* [Task objective]: Copy each line of the listing below exactly.

* [Dataset extract]:
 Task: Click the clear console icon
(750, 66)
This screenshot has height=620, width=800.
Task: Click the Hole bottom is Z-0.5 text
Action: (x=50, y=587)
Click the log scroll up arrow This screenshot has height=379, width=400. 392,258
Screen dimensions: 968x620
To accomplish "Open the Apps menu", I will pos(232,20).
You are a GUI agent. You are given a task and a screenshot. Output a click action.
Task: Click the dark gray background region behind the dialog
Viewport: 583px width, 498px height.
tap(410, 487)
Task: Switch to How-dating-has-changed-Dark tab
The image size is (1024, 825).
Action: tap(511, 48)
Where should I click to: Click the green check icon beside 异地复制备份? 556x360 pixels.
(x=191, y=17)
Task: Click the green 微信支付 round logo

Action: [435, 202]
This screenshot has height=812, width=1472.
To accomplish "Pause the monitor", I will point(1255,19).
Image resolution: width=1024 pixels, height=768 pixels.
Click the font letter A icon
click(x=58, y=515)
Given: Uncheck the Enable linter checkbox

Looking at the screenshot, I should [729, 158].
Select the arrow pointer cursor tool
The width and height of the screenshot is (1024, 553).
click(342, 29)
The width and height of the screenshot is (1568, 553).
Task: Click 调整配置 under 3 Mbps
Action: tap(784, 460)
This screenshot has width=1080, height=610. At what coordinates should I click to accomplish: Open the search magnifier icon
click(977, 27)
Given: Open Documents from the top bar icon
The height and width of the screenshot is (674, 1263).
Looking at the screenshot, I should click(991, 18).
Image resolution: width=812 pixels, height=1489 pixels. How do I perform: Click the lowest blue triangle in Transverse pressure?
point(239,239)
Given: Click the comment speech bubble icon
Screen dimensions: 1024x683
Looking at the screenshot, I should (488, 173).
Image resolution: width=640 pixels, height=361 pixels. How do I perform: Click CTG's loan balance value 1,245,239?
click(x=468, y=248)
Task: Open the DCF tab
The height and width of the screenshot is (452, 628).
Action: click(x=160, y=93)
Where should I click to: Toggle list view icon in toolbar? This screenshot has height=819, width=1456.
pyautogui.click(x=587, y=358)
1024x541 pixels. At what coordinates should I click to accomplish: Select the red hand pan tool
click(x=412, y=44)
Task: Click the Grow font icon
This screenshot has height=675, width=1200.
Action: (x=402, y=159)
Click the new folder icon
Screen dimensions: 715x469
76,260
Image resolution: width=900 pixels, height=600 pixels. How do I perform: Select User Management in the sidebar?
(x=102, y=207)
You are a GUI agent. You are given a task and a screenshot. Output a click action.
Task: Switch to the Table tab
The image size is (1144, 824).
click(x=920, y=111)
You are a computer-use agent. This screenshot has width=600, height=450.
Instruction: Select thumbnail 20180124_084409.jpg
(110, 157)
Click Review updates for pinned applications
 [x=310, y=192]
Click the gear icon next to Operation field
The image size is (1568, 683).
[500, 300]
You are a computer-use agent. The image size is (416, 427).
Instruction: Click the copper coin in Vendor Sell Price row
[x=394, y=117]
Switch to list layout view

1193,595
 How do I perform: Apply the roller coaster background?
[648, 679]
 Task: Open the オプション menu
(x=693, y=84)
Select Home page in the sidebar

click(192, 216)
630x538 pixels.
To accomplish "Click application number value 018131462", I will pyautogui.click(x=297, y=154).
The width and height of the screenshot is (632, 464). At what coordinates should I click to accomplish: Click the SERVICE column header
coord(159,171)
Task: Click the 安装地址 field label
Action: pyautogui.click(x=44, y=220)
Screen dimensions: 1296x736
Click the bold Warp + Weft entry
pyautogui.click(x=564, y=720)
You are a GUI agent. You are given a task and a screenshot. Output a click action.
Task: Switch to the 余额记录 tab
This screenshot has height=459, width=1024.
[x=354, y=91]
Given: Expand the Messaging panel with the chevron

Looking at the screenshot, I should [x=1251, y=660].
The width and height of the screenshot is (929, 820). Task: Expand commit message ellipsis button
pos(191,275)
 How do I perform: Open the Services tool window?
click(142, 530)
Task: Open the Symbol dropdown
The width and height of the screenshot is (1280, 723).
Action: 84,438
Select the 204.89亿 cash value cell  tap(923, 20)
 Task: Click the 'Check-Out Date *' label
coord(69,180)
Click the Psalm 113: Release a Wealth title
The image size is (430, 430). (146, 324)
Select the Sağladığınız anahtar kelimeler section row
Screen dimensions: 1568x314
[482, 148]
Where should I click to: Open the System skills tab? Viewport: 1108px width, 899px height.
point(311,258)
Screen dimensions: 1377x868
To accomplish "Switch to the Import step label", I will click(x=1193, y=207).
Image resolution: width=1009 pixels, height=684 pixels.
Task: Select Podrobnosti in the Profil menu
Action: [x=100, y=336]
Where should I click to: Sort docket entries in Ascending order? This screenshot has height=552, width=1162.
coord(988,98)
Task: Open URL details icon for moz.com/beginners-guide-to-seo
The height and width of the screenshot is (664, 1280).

* [Result for this exercise]:
 Task: Click the clear console icon
(750, 66)
This screenshot has height=620, width=800.
Task: Click the Hole bottom is Z-0.5 text
Action: (x=50, y=587)
Click the log scroll up arrow This screenshot has height=379, width=400. 392,258
Screen dimensions: 968x620
To accomplish "Open the Apps menu", I will pos(232,20).
You are a GUI agent. You are given a task and a screenshot. Output a click action.
Task: Click the dark gray background region behind the dialog
Viewport: 583px width, 498px height.
tap(410, 487)
Task: Switch to How-dating-has-changed-Dark tab
The image size is (1024, 825).
Action: tap(511, 48)
Where should I click to: Click the green check icon beside 异地复制备份? 556x360 pixels.
(x=191, y=17)
Task: Click the green 微信支付 round logo

Action: [435, 202]
This screenshot has height=812, width=1472.
To accomplish "Pause the monitor", I will point(1255,19).
Image resolution: width=1024 pixels, height=768 pixels.
Click the font letter A icon
click(x=58, y=515)
Given: Uncheck the Enable linter checkbox

Looking at the screenshot, I should [729, 158].
Select the arrow pointer cursor tool
The width and height of the screenshot is (1024, 553).
click(342, 29)
The width and height of the screenshot is (1568, 553).
Task: Click 调整配置 under 3 Mbps
Action: tap(784, 460)
This screenshot has width=1080, height=610. At what coordinates should I click to accomplish: Open the search magnifier icon
click(977, 27)
Given: Open Documents from the top bar icon
The height and width of the screenshot is (674, 1263).
Looking at the screenshot, I should click(991, 18).
Image resolution: width=812 pixels, height=1489 pixels. How do I perform: Click the lowest blue triangle in Transverse pressure?
point(239,239)
Given: Click the comment speech bubble icon
Screen dimensions: 1024x683
Looking at the screenshot, I should (488, 173).
Image resolution: width=640 pixels, height=361 pixels. How do I perform: Click CTG's loan balance value 1,245,239?
click(x=468, y=248)
Task: Open the DCF tab
The height and width of the screenshot is (452, 628).
Action: click(x=160, y=93)
Where should I click to: Toggle list view icon in toolbar? This screenshot has height=819, width=1456.
pyautogui.click(x=587, y=358)
1024x541 pixels. At what coordinates should I click to accomplish: Select the red hand pan tool
click(x=412, y=44)
Task: Click the Grow font icon
This screenshot has height=675, width=1200.
Action: (x=402, y=159)
Click the new folder icon
Screen dimensions: 715x469
76,260
Image resolution: width=900 pixels, height=600 pixels. How do I perform: Select User Management in the sidebar?
(x=102, y=207)
You are a GUI agent. You are given a task and a screenshot. Output a click action.
Task: Switch to the Table tab
The image size is (1144, 824).
click(x=920, y=111)
You are a computer-use agent. This screenshot has width=600, height=450.
Instruction: Select thumbnail 20180124_084409.jpg
(110, 157)
Click Review updates for pinned applications
 [x=310, y=192]
Click the gear icon next to Operation field
The image size is (1568, 683).
[500, 300]
You are a computer-use agent. The image size is (416, 427).
Instruction: Click the copper coin in Vendor Sell Price row
[x=394, y=117]
Switch to list layout view

1193,595
 How do I perform: Apply the roller coaster background?
[648, 679]
 Task: Open the オプション menu
(x=693, y=84)
Select Home page in the sidebar

click(192, 216)
630x538 pixels.
To accomplish "Click application number value 018131462", I will pyautogui.click(x=297, y=154).
The width and height of the screenshot is (632, 464). At what coordinates should I click to accomplish: Click the SERVICE column header
coord(159,171)
Task: Click the 安装地址 field label
Action: pyautogui.click(x=44, y=220)
Screen dimensions: 1296x736
Click the bold Warp + Weft entry
pyautogui.click(x=564, y=720)
You are a GUI agent. You are given a task and a screenshot. Output a click action.
Task: Switch to the 余额记录 tab
This screenshot has height=459, width=1024.
[x=354, y=91]
Given: Expand the Messaging panel with the chevron

Looking at the screenshot, I should [x=1251, y=660].
The width and height of the screenshot is (929, 820). Task: Expand commit message ellipsis button
pos(191,275)
 How do I perform: Open the Services tool window?
click(142, 530)
Task: Open the Symbol dropdown
The width and height of the screenshot is (1280, 723).
Action: 84,438
Select the 204.89亿 cash value cell  tap(923, 20)
 Task: Click the 'Check-Out Date *' label
coord(69,180)
Click the Psalm 113: Release a Wealth title
The image size is (430, 430). (146, 324)
Select the Sağladığınız anahtar kelimeler section row
Screen dimensions: 1568x314
[482, 148]
Where should I click to: Open the System skills tab? Viewport: 1108px width, 899px height.
point(311,258)
Screen dimensions: 1377x868
To accomplish "Switch to the Import step label", I will click(x=1193, y=207).
Image resolution: width=1009 pixels, height=684 pixels.
Task: Select Podrobnosti in the Profil menu
Action: [x=100, y=336]
Where should I click to: Sort docket entries in Ascending order? This screenshot has height=552, width=1162.
coord(988,98)
Task: Open URL details icon for moz.com/beginners-guide-to-seo
The height and width of the screenshot is (664, 1280).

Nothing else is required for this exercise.